CRISIL in its latest report has said that India’s current account surplus in the fourth quarter of the 2023-24 fiscal was aided by narrowing of the merchandise trade deficit, an increase in remittances and a surplus in services trade. The country’s current account recorded a surplus of USD 5.7 billion, which is 0.6 per cent of the GDP, in the fourth quarter of the last financial year. It was in deficit of USD 8.7 billion, equivalent to one per cent of GDP, in the third quarter of the 2023-24 fiscal. In the corresponding fourth quarter of 2022-23, the country’s current account was also in deficit of USD 1.3 billion, which was 0.2 per cent of the GDP.

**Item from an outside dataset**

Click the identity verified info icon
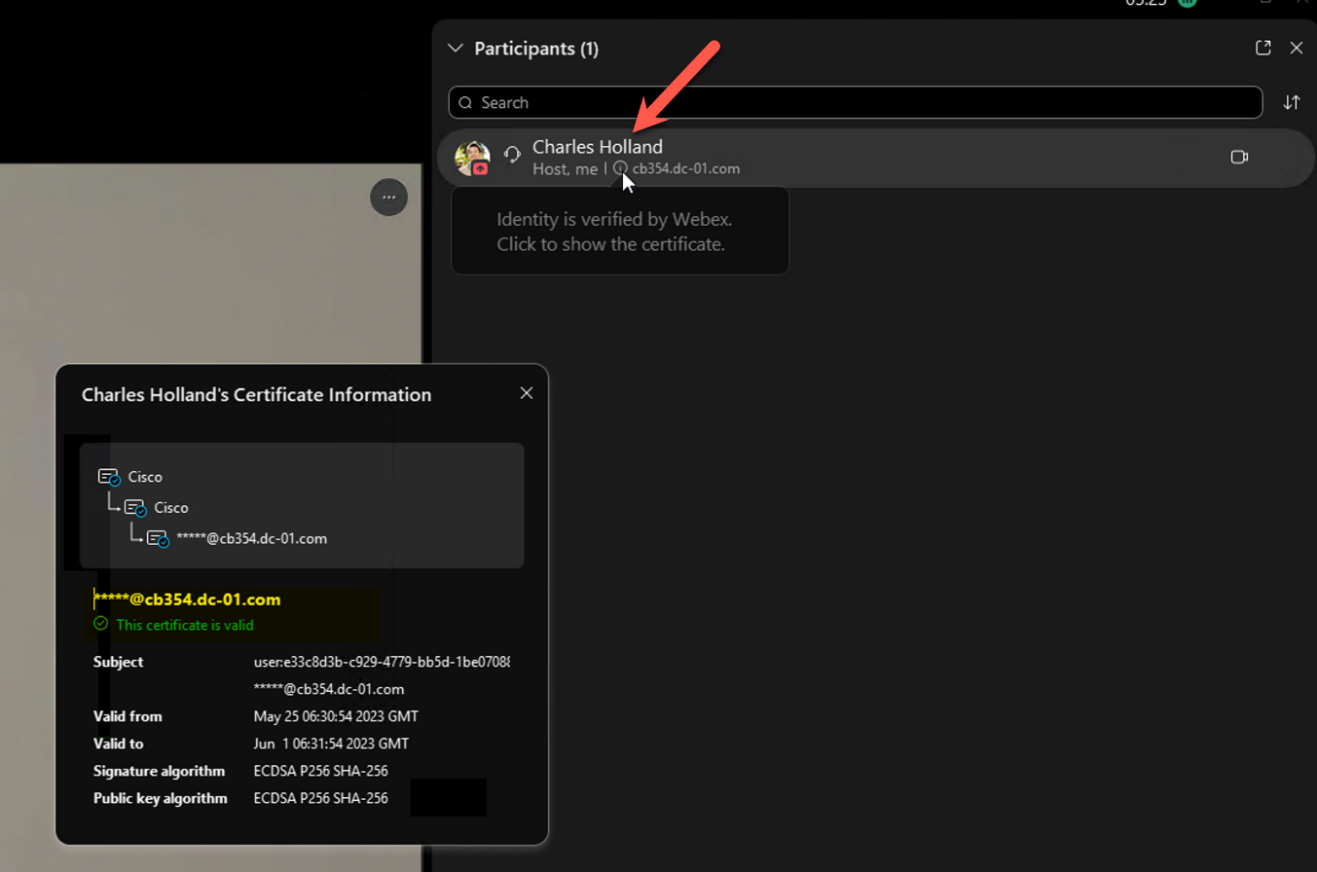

It highlighted ‘The improvement in current account balance to 0.6 per cent of GDP surplus in Q4 fiscal 2024, from a deficit of 0.2 per cent of GDP a year ago reflects improvement on all three fronts i.e. merchandise trade deficit narrowed, services trade surplus increased and remittances rose.’ Moreover it said financial flows also increased leading to accretion in foreign exchange reserves during the fourth quarter amounting to USD 30.8 billion. The country’s foreign reserves, as of June 14, 2024, stood at USD 652.9 billion. The report said even though the FDI inflows continued, there has also been a rise in outward FDI, leading to a reduction in net flows.
It stated healthy momentum in goods exports and expected moderation in imports suggest that the current account deficit (CAD) is likely to remain manageable this financial year (2024-25) as well. It added strong external buffers are crucial at this juncture because of global risks stemming from geopolitical uncertainties, tariff and trade wars have heightened.